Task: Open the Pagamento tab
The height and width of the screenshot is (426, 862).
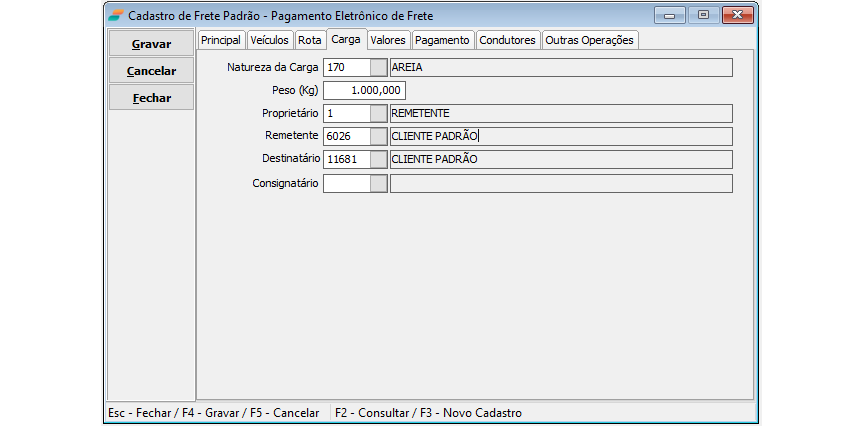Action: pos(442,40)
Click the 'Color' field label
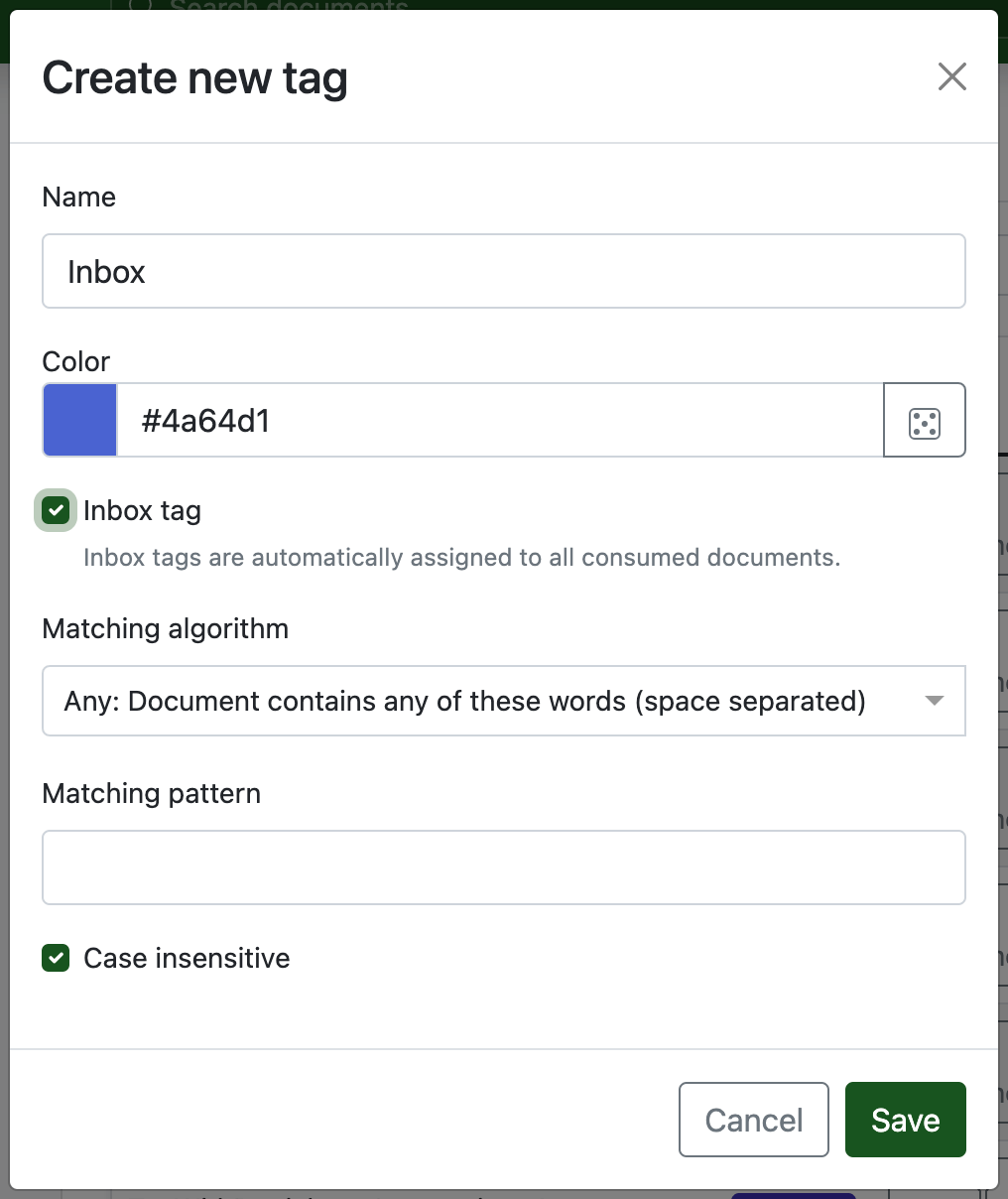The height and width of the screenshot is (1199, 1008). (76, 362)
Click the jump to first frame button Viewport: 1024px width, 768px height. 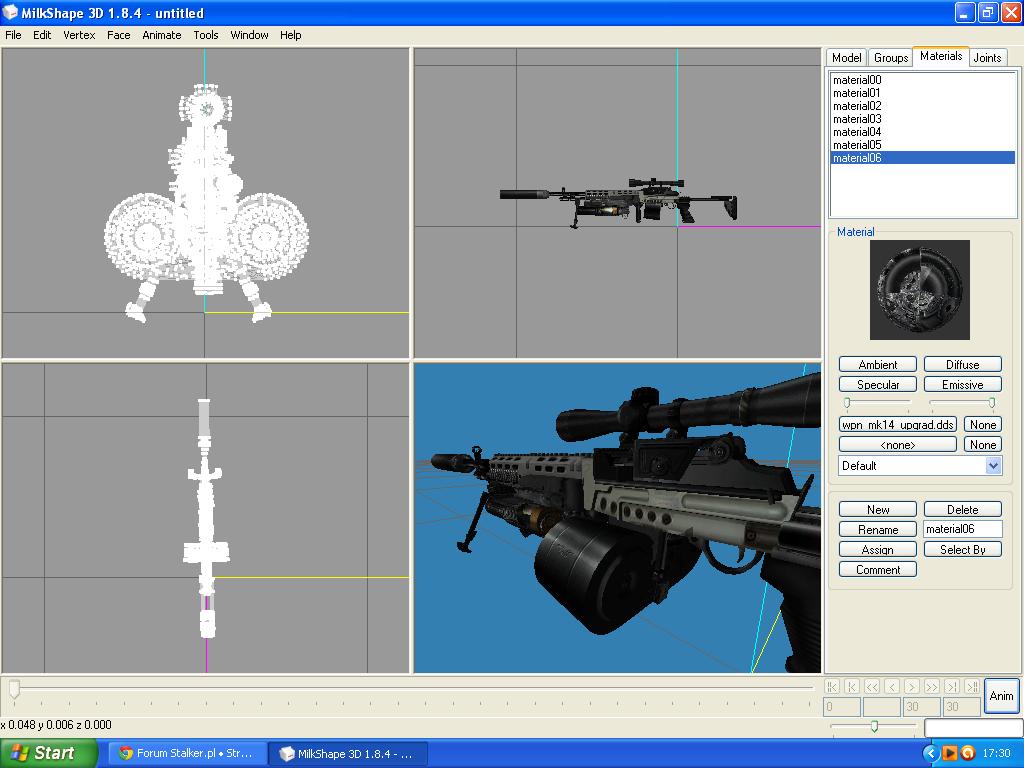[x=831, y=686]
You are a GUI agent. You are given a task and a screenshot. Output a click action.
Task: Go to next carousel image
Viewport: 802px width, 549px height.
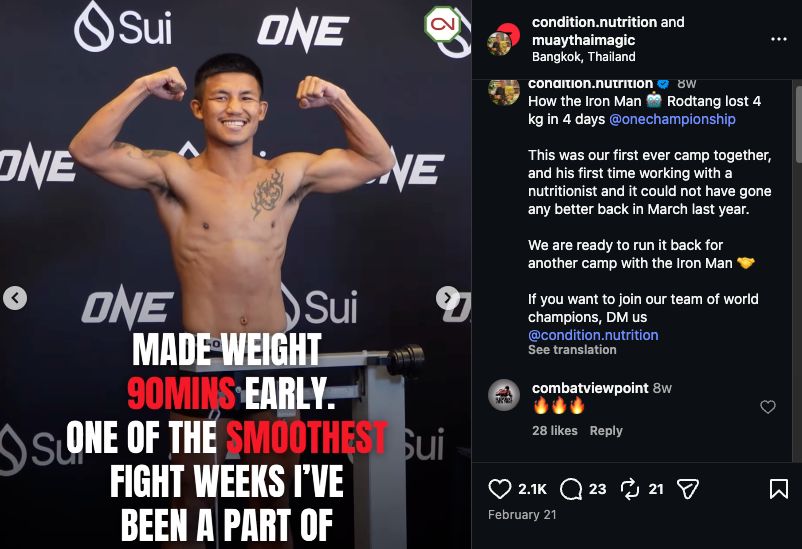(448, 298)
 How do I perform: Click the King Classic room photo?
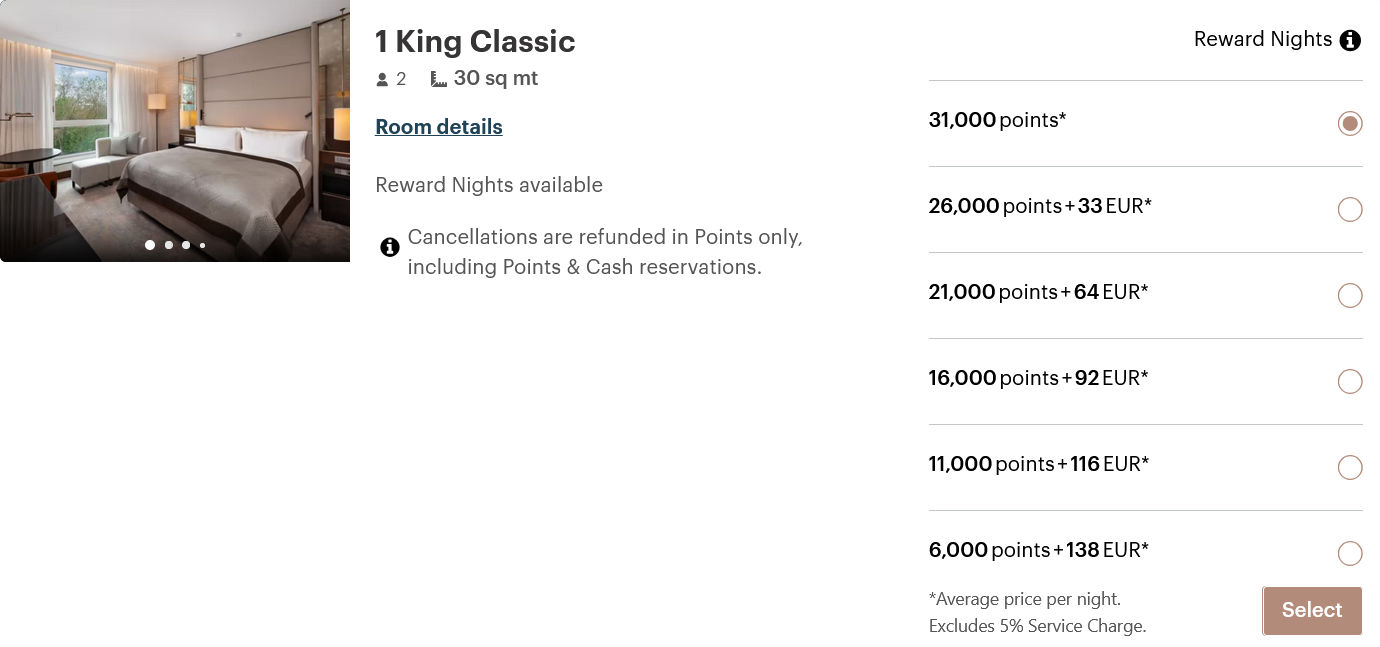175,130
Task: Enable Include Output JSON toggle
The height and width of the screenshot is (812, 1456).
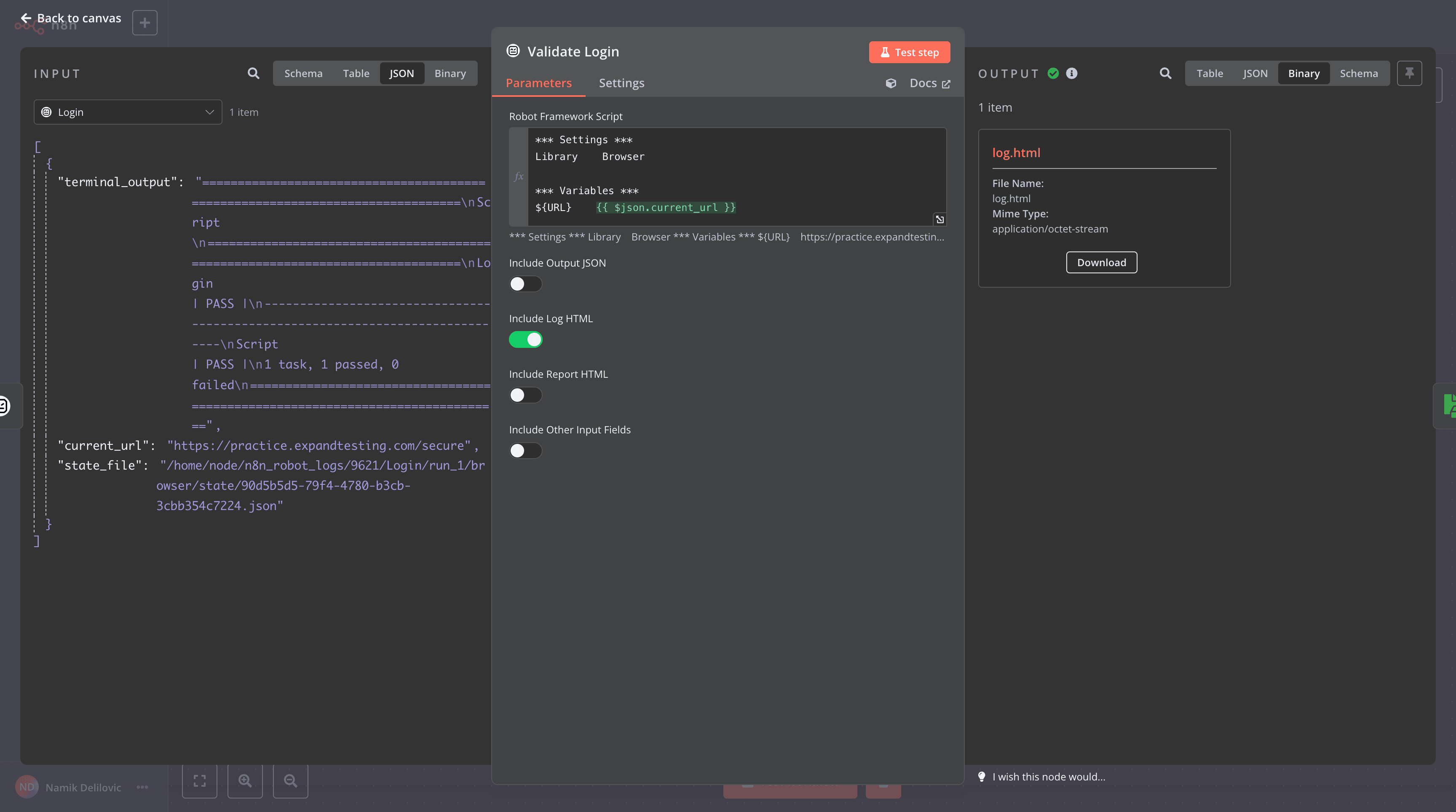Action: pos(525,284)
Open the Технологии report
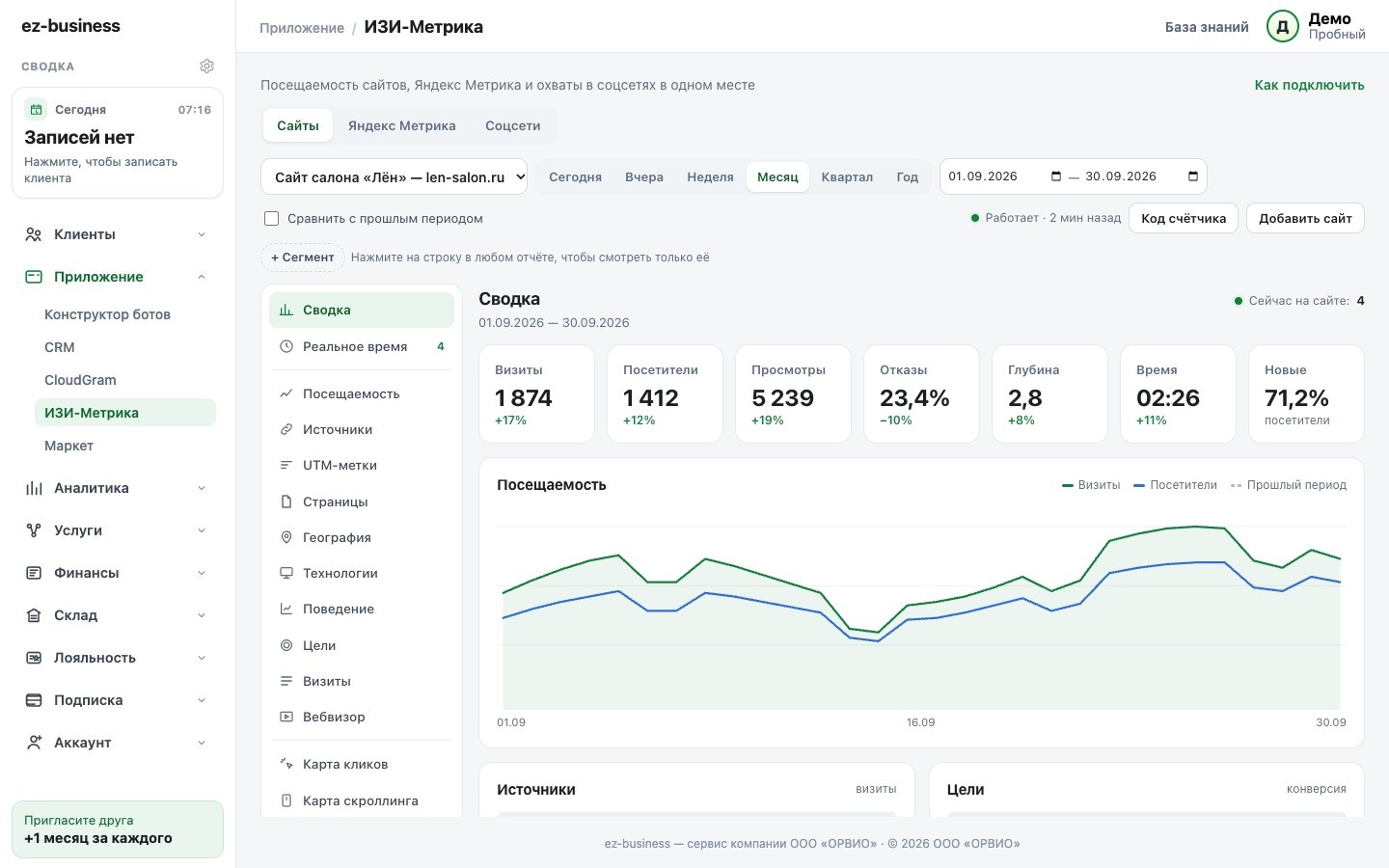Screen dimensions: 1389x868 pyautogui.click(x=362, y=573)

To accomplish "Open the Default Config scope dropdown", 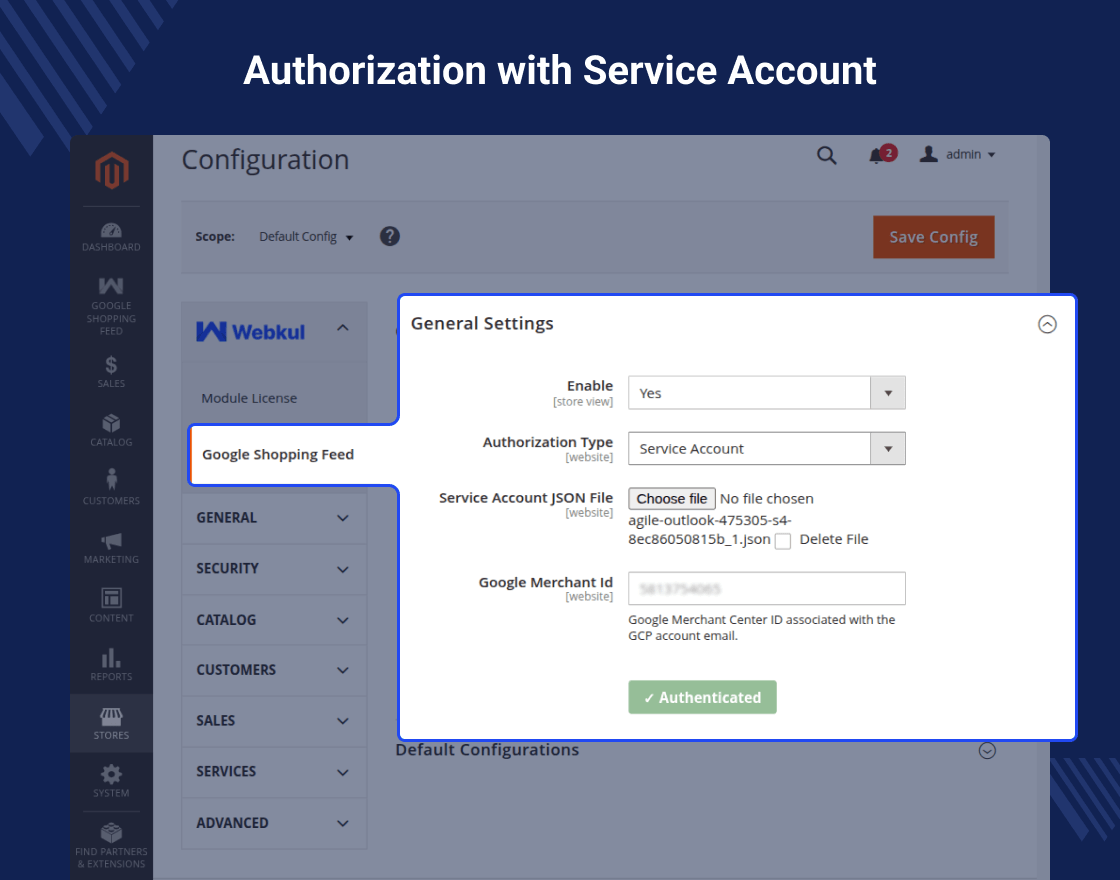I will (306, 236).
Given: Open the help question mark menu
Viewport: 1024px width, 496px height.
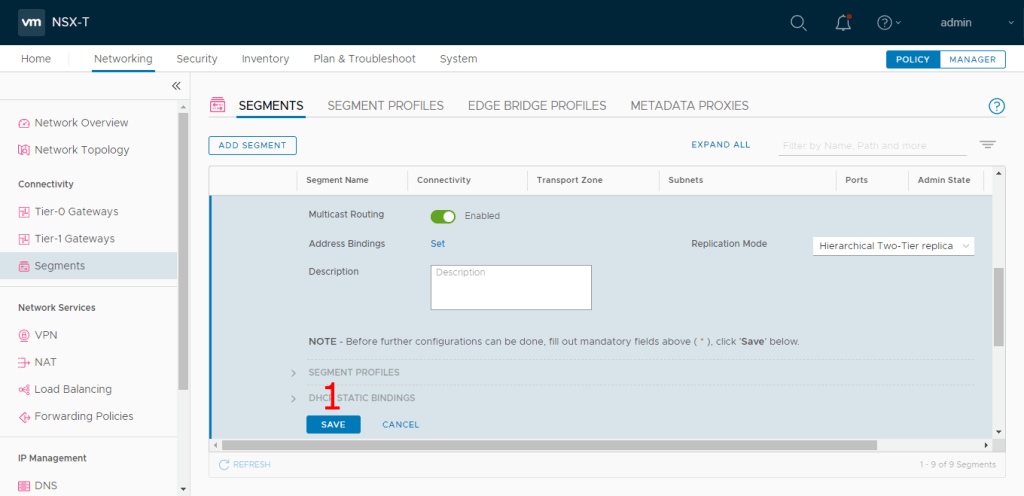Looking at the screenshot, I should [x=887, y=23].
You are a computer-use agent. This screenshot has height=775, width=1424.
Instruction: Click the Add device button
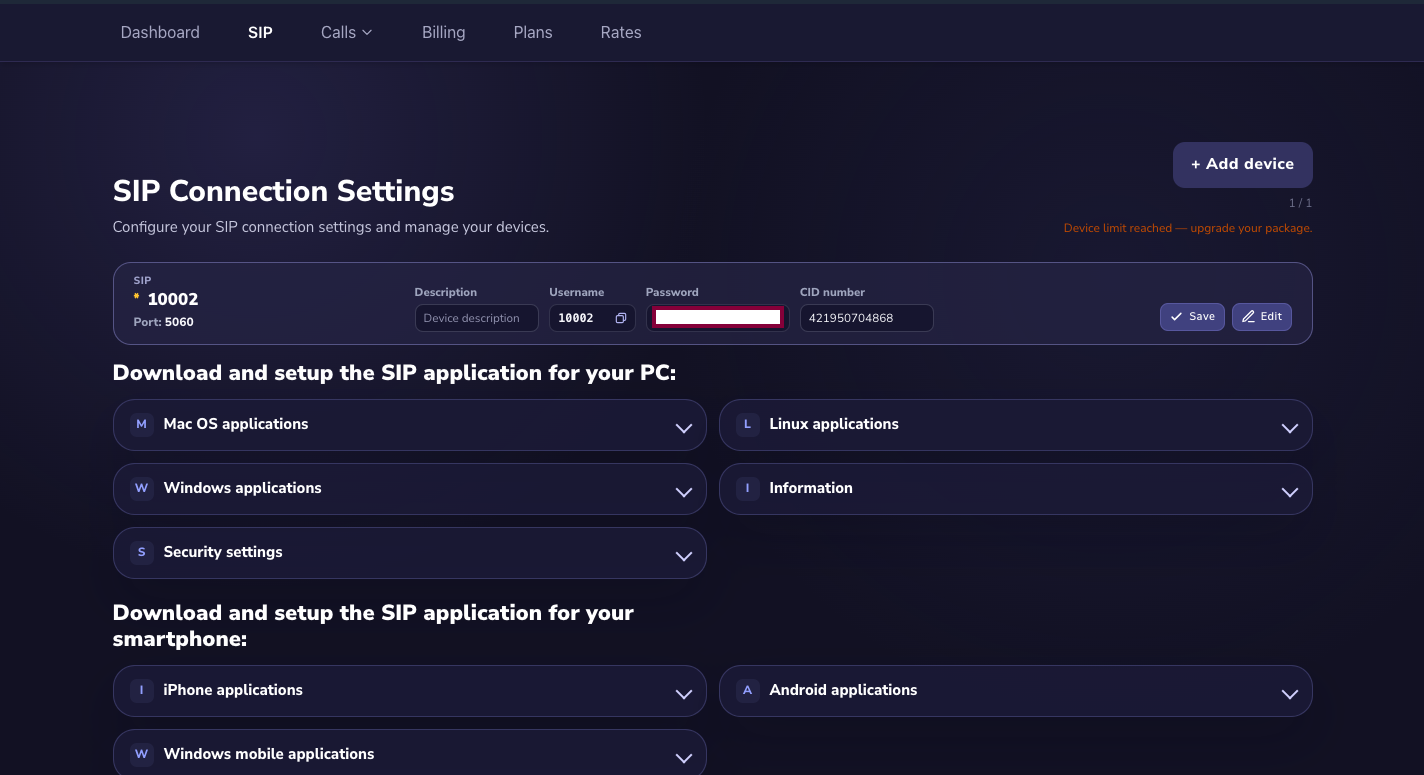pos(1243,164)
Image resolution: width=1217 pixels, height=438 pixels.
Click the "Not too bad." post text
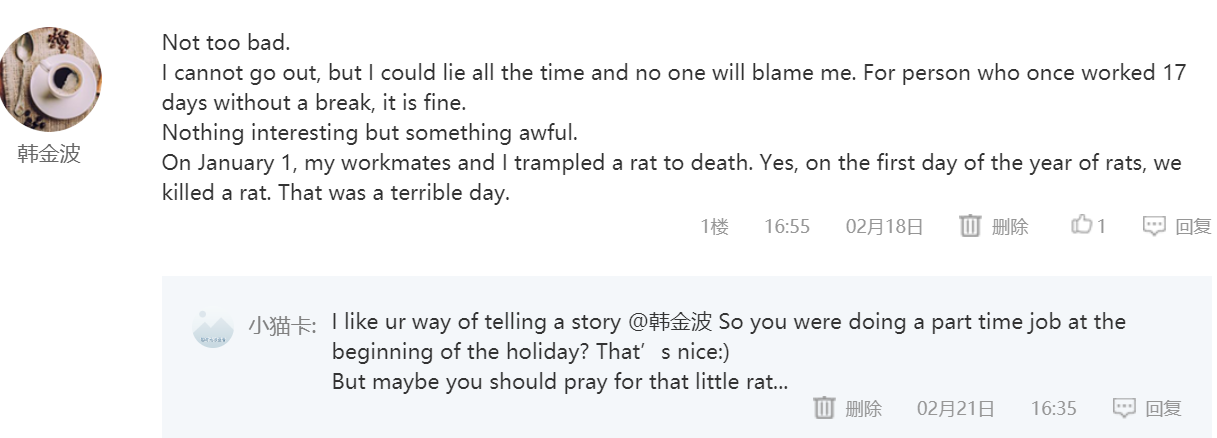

◆ What is being asked ◆
Recast the listing, starting at the line containing "Image resolution: width=1217" and ending at the end of the listing, as a Markdown table with the columns Row and Text, with one numbered row per line. Skip blank lines and leave out the pictures.

◆ Answer to this task ◆
| Row | Text |
|---|---|
| 1 | Image resolution: width=1217 pixels, height=438 pixels. |
| 2 | Click the "Not too bad." post text |